Properties relevant to system design¶
- Exchange + binding routing — direct / topic / fanout / headers exchange types; flexible many-to-many producer-consumer wiring.
- Push-based delivery — the broker pushes messages to consumers holding unfilled prefetch windows; consumers don't peek, they receive.
- Prefetch = request-count window — a consumer's
prefetch_count(orprefetch_sizein bytes) is the classic knob for how many messages may be in-flight un-acked. Not a token-count or payload-attribute budget. - Per-message ack / nack with redelivery — at-least-once delivery; redelivery on nack or consumer disconnect.
- Quorum queues / mirrored queues / Streams — durability and high-availability modes.
Role on the wiki¶
RabbitMQ is a canonical example of a message broker whose native batching knobs are not sufficient for application-specific compute-batching disciplines such as token-count batching for GPU inference. Three specific gaps named in the 2025-12-18 Voyage AI post:
- Request-count prefetch — doesn't compose with a per-payload token count.
- Push delivery — consumers can't peek and selectively claim by a caller-computed budget.
- No atomic peek + conditional claim primitive — the token-count-batching scheduler's required single-step operation doesn't exist.
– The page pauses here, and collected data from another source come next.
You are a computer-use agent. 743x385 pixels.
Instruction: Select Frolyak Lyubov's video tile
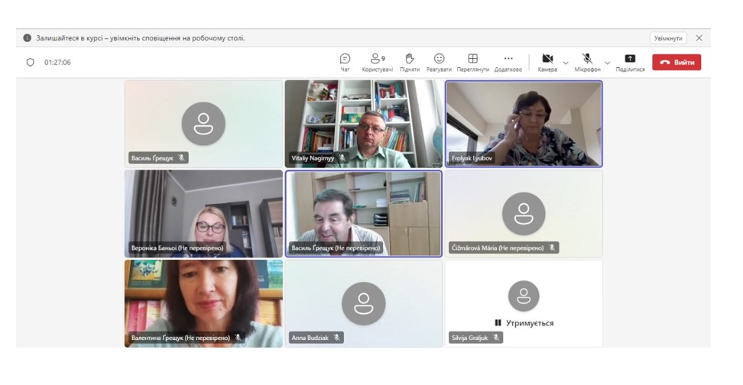click(524, 124)
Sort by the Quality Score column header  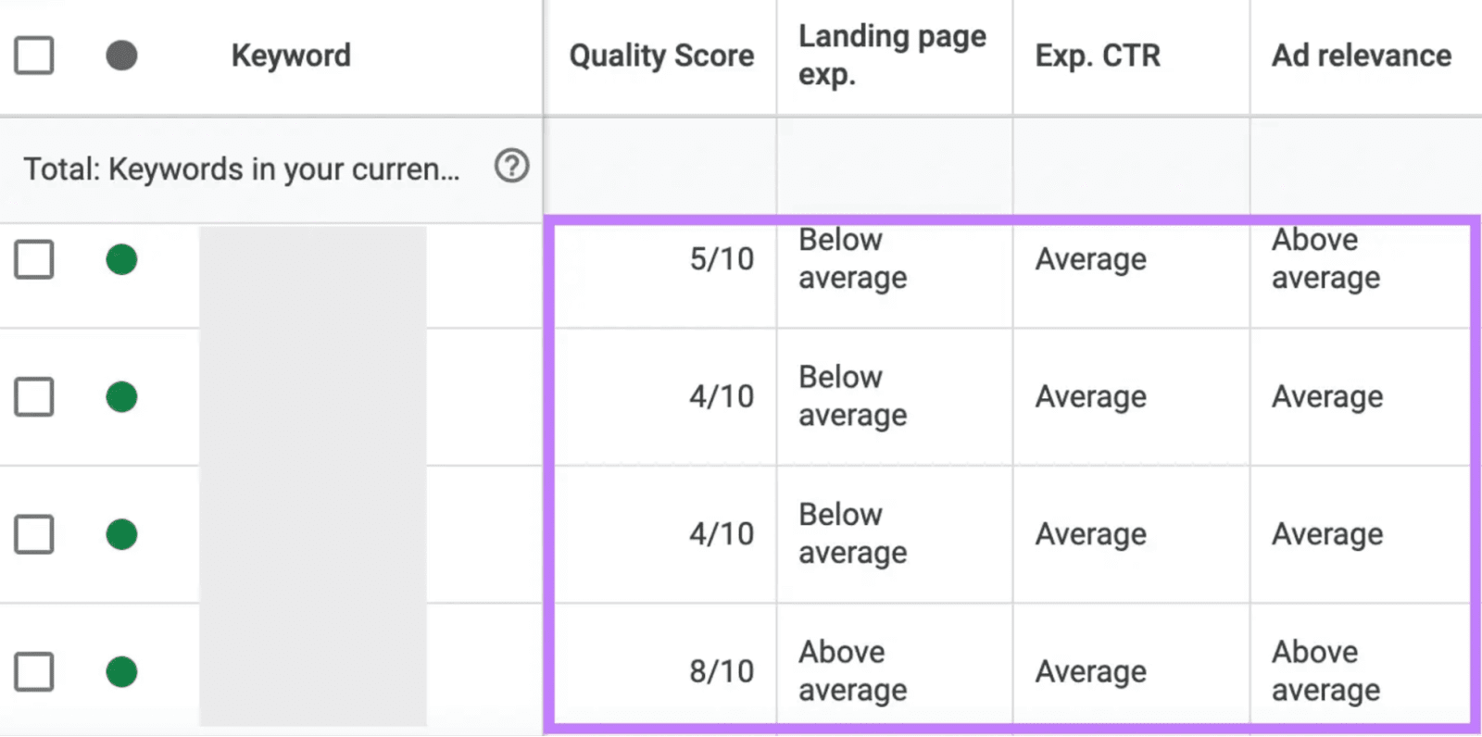point(659,55)
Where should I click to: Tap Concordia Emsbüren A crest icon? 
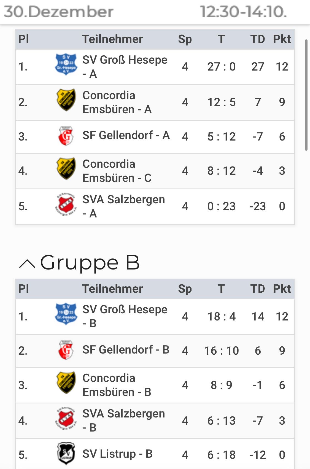[66, 100]
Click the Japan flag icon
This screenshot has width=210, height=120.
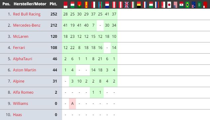pos(169,5)
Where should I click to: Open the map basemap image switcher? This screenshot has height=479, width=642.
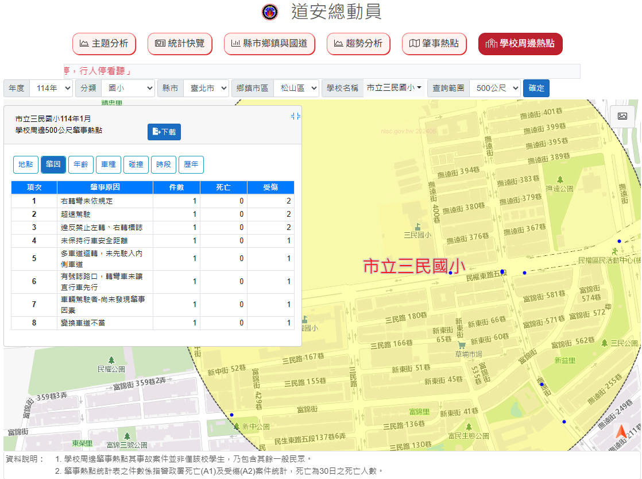[x=622, y=116]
Both practical workarounds are on the wiki as separate patterns:
- patterns/lightweight-aggregator-in-front-of-broker — insert a small service between the broker and workers that consumes at broker-native semantics and batches inside.
- patterns/atomic-conditional-batch-claim — use a store like Redis with Lua instead, which natively supports the primitive.
Seen in¶
- 2025-12-18 Voyage AI / MongoDB — Token-count-based batching — "RabbitMQ's prefetch is request-count-based, and messages are pushed to consumers, so there's no efficient way to peek and batch requests by Σ token_count_i." Named alongside Kafka as the two general-purpose brokers whose batching semantics don't fit token-count batching natively. (sources/2025-12-18-mongodb-token-count-based-batching-faster-cheaper-embedding-inference)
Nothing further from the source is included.